Esperanza, yacimiento de bienestar

Escrito por  Abr 09, 2021

Antes, las expectativas sobre la afluencia turística se cifraban en promociones. Hoy en día, pretextando el Covid-19, se cimientan en deseos y esperanzas.

Cuando se hizo el balance de la afluencia en Semana Santa, el gobierno informó que aun cuando más de 300 mil turistas arribaron a los destinos turísticos de Guerrero, “no fue la cantidad deseada”.

¿Y cuántos visitantes deseaba la autoridad que vinieran?

¿Con base en qué?

De por sí nunca, en ningún año, ha habido promoción alguna para esa temporada.

La gente, nacional toda, viene sobre todo por dos razones: por la cercanía de Guerrero a su lugar de origen, y porque la entidad tiene precios y tarifas al alcance de todos los bolsillos.

Un dato curioso que compartió el secretario de Turismo, Ernesto Rodríguez Escalona: a los condominios, casas y tiempos compartidos arribaron 96 mil 850 visitantes.

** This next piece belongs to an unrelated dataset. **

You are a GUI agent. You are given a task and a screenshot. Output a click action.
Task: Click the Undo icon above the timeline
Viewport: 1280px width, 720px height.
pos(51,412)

Es de suponerse que el procedimiento que utilizan para conocer los porcentajes de ocupación en hoteles –todo un enigma, por cierto– podría ser el mismo para medir los condominios y las unidades de tiempo compartido, pero ¿cuál aplican en el caso de las casas que rentan al paseante si ni siquiera se sabe dónde se ubican, razón por la que el fisco no ha podido meterlas al orden?

Rodríguez Escalona consideró que la cifra de turistas no fueron las esperadas, pero, dijo, hubo sobrecupo en las playas de Guerrero.

Si los pocos que vinieron causaron sobrecupo, ¿qué habría pasado entonces si hubiera venido la cantidad que deseaban?

¿Dónde los habrían metido?

Y si la afluencia de Semana Santa no satisfizo las expectativas oficiales debido, según arguyen, a la pandemia, aterra imaginar cuál será la que haya después de terminada la de Pascua.

La de las vacaciones escolares de verano era la que antes seguía al rosario de las esperanzas, pero ahora con la pandemia es la incertidumbre la que campea, y turisteros y población –sobre todo la que directa o indirectamente depende del turismo– tendrán que sujetarse a lo que produzcan los fines de semana largos y los normales hasta que lleguen las fiestas decembrinas.

Por ahora, habrá que atenerse a la declaración de Rodríguez Escalona, cuando expresa su esperanza de que en los próximos días aumente la afluencia de paseantes.